Jawablah pertanyaan berikut berdasarkan kutipan bacaan tentang makna salib.
(a) Perikop Alkitab mana yang ditetapkan untuk dibaca?
(b) Pada hari dan tanggal berapa bacaan ini dijadwalkan?
(c) Siapa teolog yang pernyataannya dikutip dalam bagian pendahuluan?

**Kutipan Bacaan:**
---

Pengorbanan, Kasih dan Keadilan Allah bagi Dunia Melalui Jalan Salib

Minggu Sengsara VII, 24 Maret 2024

Pembacaan Alkitab: Yohanes 18 :28 – 40

Tema :Pengorbanan, Kasih dan Keadilan Allah bagi Dunia Melalui Jalan Salib

 

Pendahuluan

Salib merupakan salah satu simbol yang penting khususnya bagi agama Kristen. Maknanya sangat besar dan mendalam bagi jutaan orang di seluruh dunia. Salib mengingatkan kita akan penebusan Yesus Kristus, yang rela memberikan nyawanya untuk menebus umat manusia dari dosa. Oleh karena itu, salib memiliki makna teologis dan spiritual yang penting dalam agama Kristen. Seperti yang dikatakan oleh teolog Jurgen Moltmann: “Tuhan tidak menjadi sebuah agama, sehingga manusia berpartisipasi di dalamnya melalui pemikiran dan perasaan keagamaan yang sesuai. Tuhan tidak menjadi hukum, sehingga manusia ikut serta di dalamnya melalui ketaatan pada hukum. Tuhan tidak menjadi suatu cita-cita, sehingga manusia mencapai persekutuan dengan-Nya melalui usaha yang terus-menerus. Dia merendahkan diri-Nya dan menanggung kematian kekal dari orang-orang yang tidak bertuhan dan terkutuk, sehingga semua orang yang tidak bertuhan dan terkutuk dapat mengalami persekutuan dengan dia.”

---

**Kumpulan Data:**
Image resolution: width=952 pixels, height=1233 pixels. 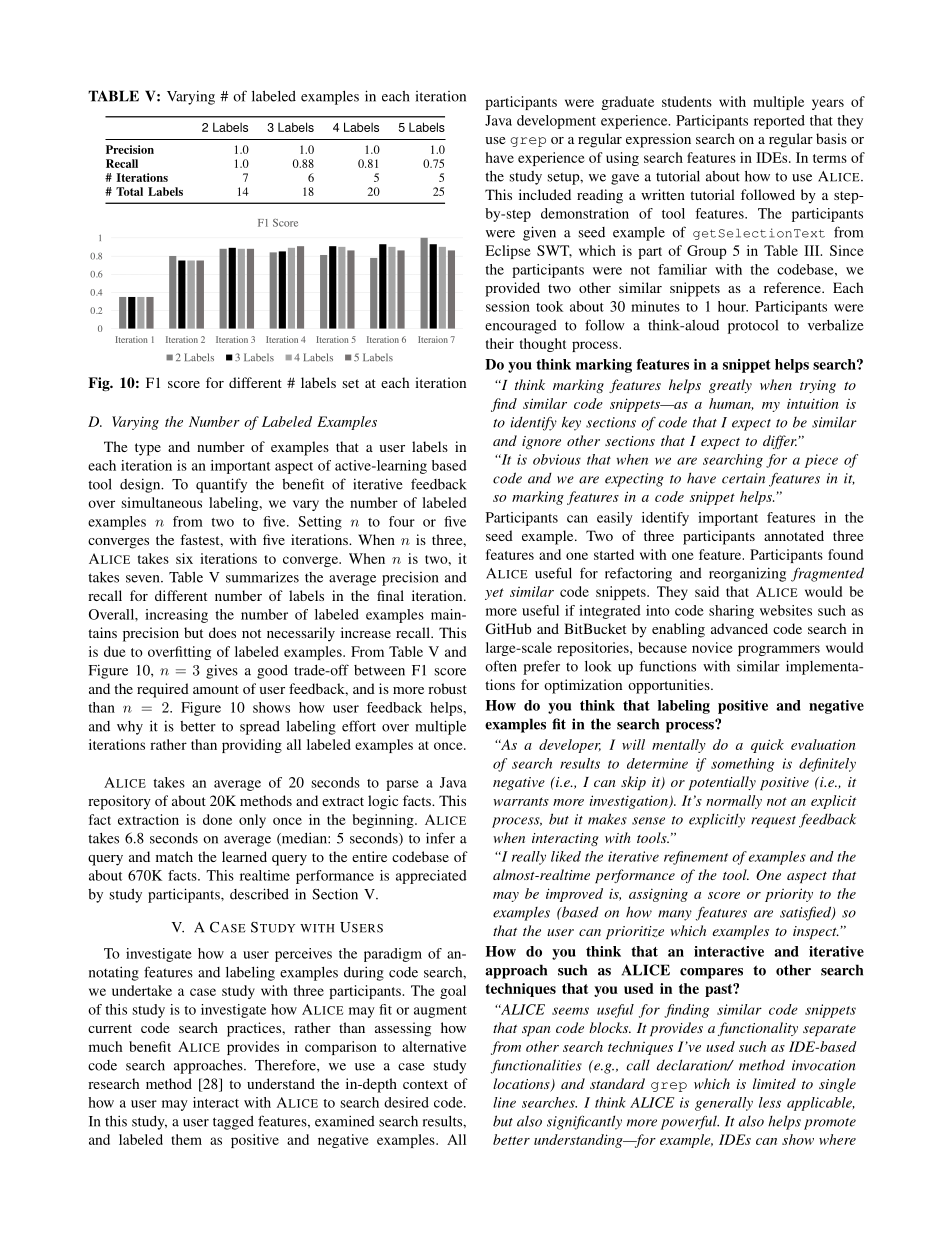 I want to click on yet, so click(x=494, y=594).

---

**Pembahasan Soal:**
(a) Yohanes 18:28–40.
(b) Minggu Sengsara VII, 24 Maret 2024.
(c) Jurgen Moltmann.